Some of those entities have been making investment headlines before the formation of Koch Investments, like the Chase Koch-led Koch Disruptive Technologies. Others, like Koch Strategic Platforms, are newer players.
David Park, who leads KSP following its launch last fall, says to think of the units rolled under Koch Investments like the Olympic Rings.
While each has their own domain, he says, they also each have a point where they overlap and connect. All are working to the same ultimate goal: To bring mutually beneficial ideas, businesses and leaders into the fold at Koch.
“We’re looking at those target companies that can help us transform Koch Industries,” Park says of KSP, which plans to invest up to $3 billion by the end of the year.
While that includes an unspecified amount to recently back electric vehicle charging station company EVBox, another of the investment units — Koch Real Estate — made headlines last month by partnering to buy into a previously stalled hotel and casino resort project in Las Vegas.

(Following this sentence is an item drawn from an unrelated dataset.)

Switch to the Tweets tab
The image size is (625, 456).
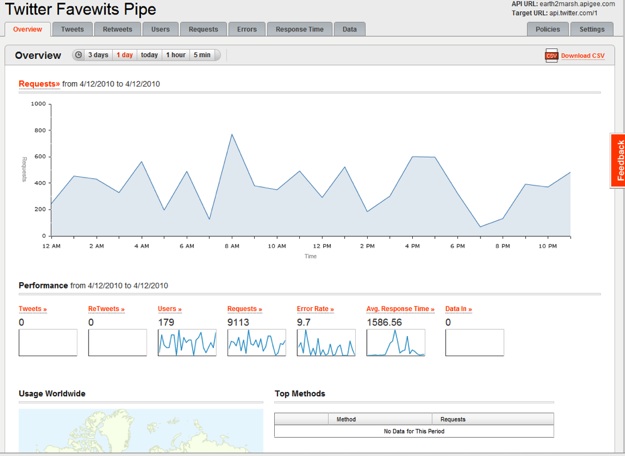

From the future of transportation to entertainment on the Vegas strip, those early 2021 projects alone underscore how far and wide Koch is looking to invest.
That’s an offshoot, CEO Charles Koch told the WBJ in December, of what has been a set of business philosophies geared toward turning everyone in the entire company loose to find new ideas and opportunities.
“When I go into one of our business meetings now and I hear all the new things we’re doing and new ways to improve … I come out of those meetings so pumped up and excited on how the application of these principles is so powerful,” he said.